Olanlar, olacakların habercisi
Mağdur edebiyatı yapa yapa gelenler, artık mağdur ettikçe mutlu oluyor. En son Meral Akşener'in Çanakkale'deki konuşmasını engellemek için konuşma yapacağı otelin elektriğini kestiler.
Meral Hanım karanlıkta ışıldakların ve kamera lambalarının ışığında megafonla konuştu.
Çekip gitmedi.
Korkmadı.
Terk etmedi.
Kendisiyle birlikte olanları yarı yolda bırakmadı.

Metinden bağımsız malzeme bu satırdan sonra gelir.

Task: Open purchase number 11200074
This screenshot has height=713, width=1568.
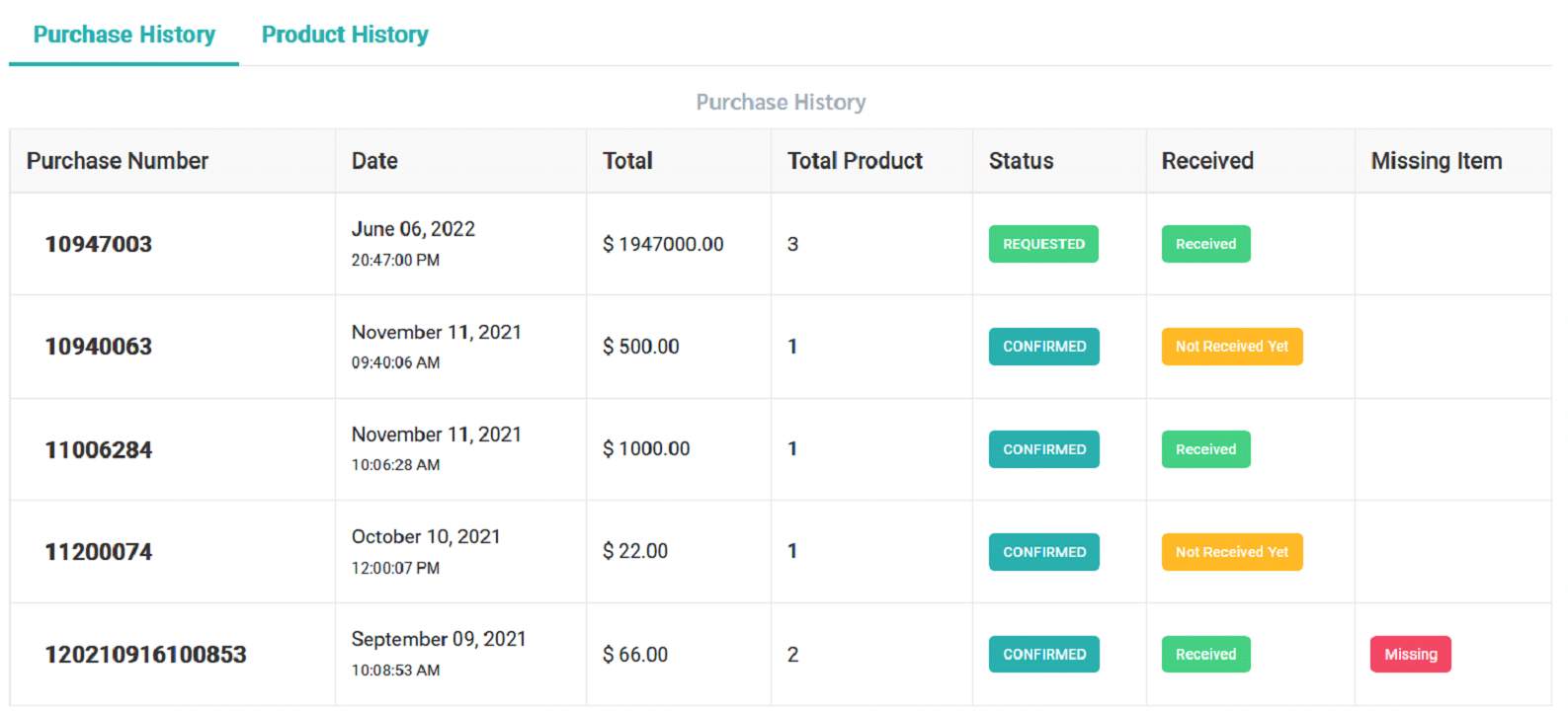Action: [x=99, y=552]
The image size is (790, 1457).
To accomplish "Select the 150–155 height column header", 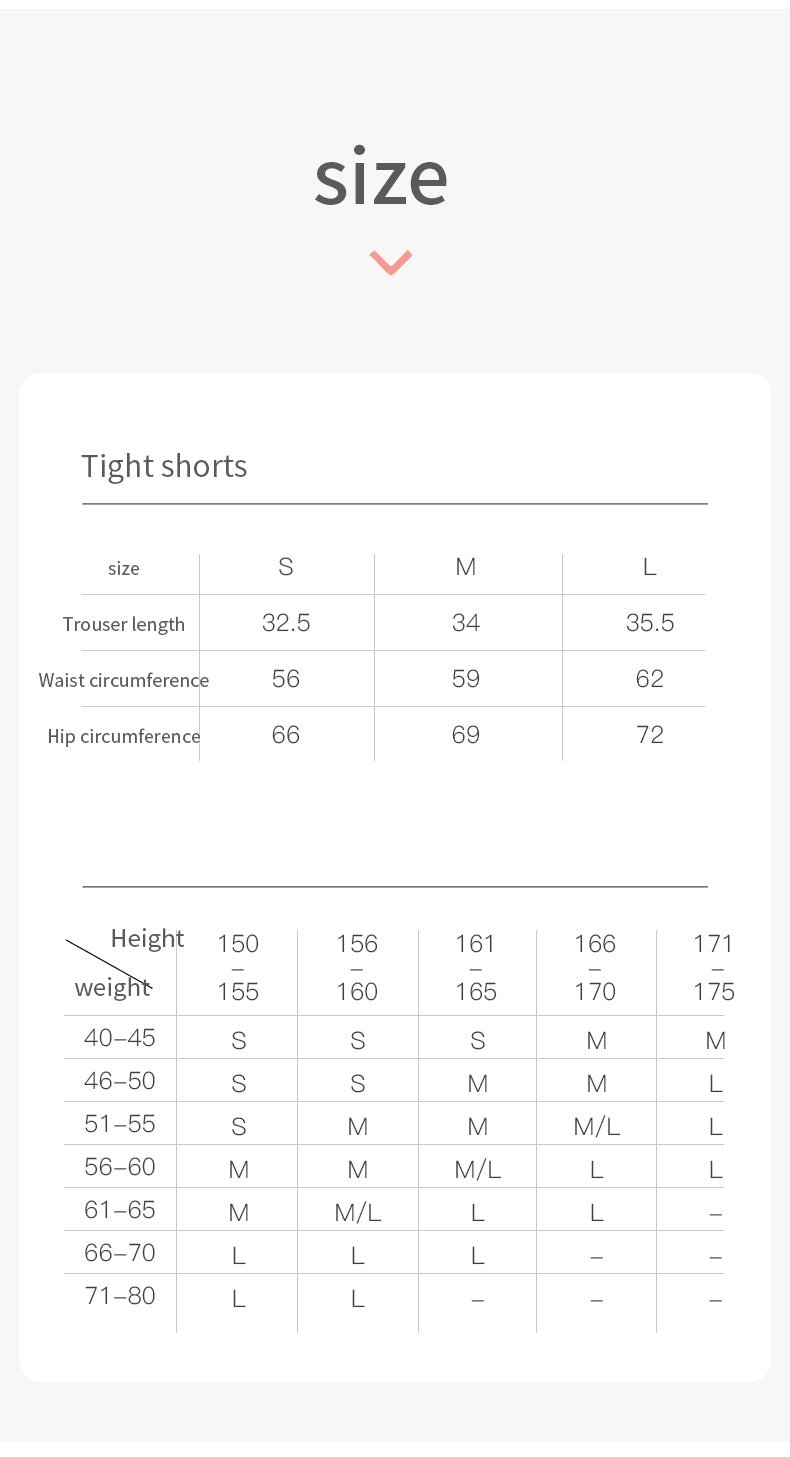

"Madem öyle vazgeçeyim" demedi.
Konuştu.
İşte Türk kadını!..
İşte vatansever.
Kınasını yakmış, avucunun tam orta yerine de kınanın içinde Türk bayrağının ay yıldızını kondurmuş..
Türkiye'de demokrasi var diyenlere ithaf olunur.
'Evet' kampanyasını yürütenler için sorun yok.
Devlet imkânlarını sonuna kadar kullanıyorlar. Uçaklar, otomobiller, devletin tüm imkânları emirlerinde. Lakin hem muhalefet ve hem de 'hayır' diyenler için yollar dikenli.
Hem haksız yere suçlanıyorlar ve hem de tehdit altındalar.
Devletin imkânları onlara yasaklanmış durumda.
Televizyonları, gazeteleri, yayın organları ile ülkede ağır bir baskı var.
Bu baskı altında yapılacak olan referandum, haksız rekabetin ta kendisi. Üstelik yasalar gereği suç. Ama yasaları kim dinliyor. Yasalar kuşa dönmüş durumda. Yeter ki 'evetçi' ol. Gerisi mühim değil. Yaptıkları haksızlıklardan, suçlamalardan, engelleme ve karalamalardan anlıyoruz ki bütün bu avantajlara rağmen iktidar sahipleri korkuyor... Kayıp edeceklerine dair ellerinde anket sonuçları olmalı ki, böylesine cesaretsiz ve eşitsiz bir yarış içindeler.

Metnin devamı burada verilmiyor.